**Supplied material:**
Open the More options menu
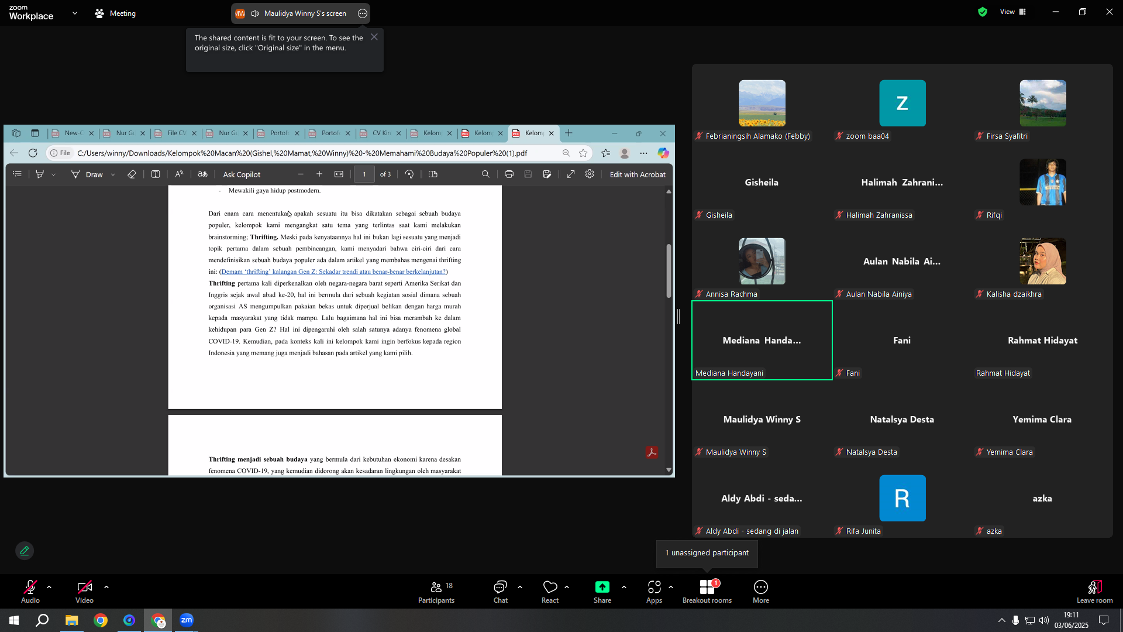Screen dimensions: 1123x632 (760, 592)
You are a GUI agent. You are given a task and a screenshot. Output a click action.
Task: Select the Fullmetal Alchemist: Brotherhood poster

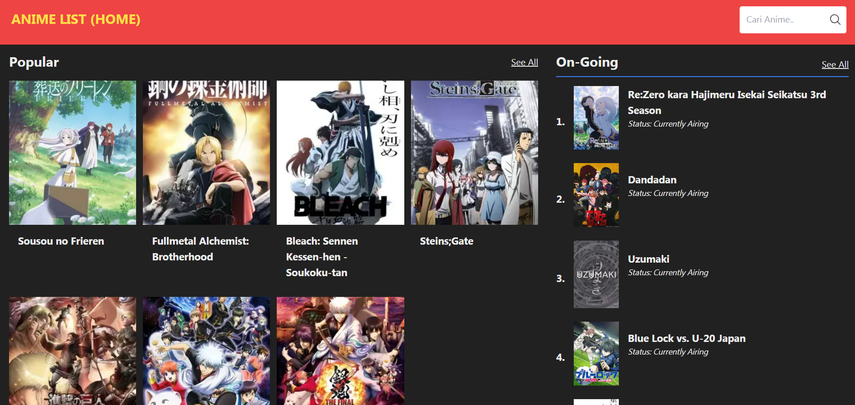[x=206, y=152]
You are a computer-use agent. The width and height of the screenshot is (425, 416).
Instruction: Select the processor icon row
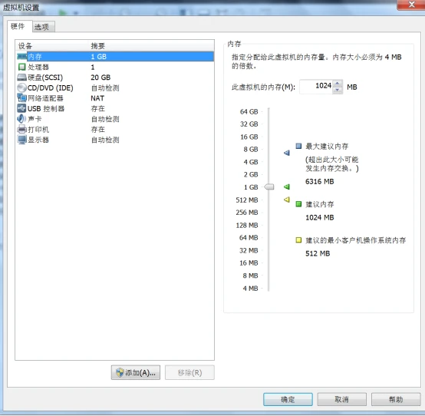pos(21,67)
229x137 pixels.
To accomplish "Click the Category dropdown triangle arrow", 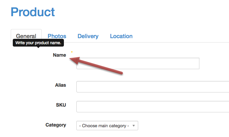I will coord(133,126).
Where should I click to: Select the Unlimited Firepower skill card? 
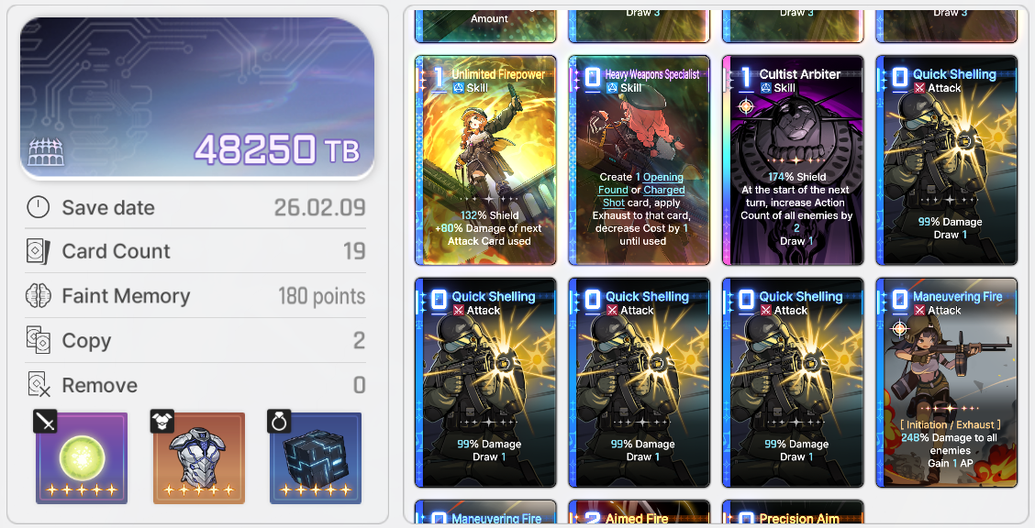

**Task objective:** Of the lines above, show those in which "screenshot" appears.

**Written answer:**
You are a GUI agent. You are given a task and a screenshot. Output a click action.
You are a computer-use agent. The width and height of the screenshot is (425, 416).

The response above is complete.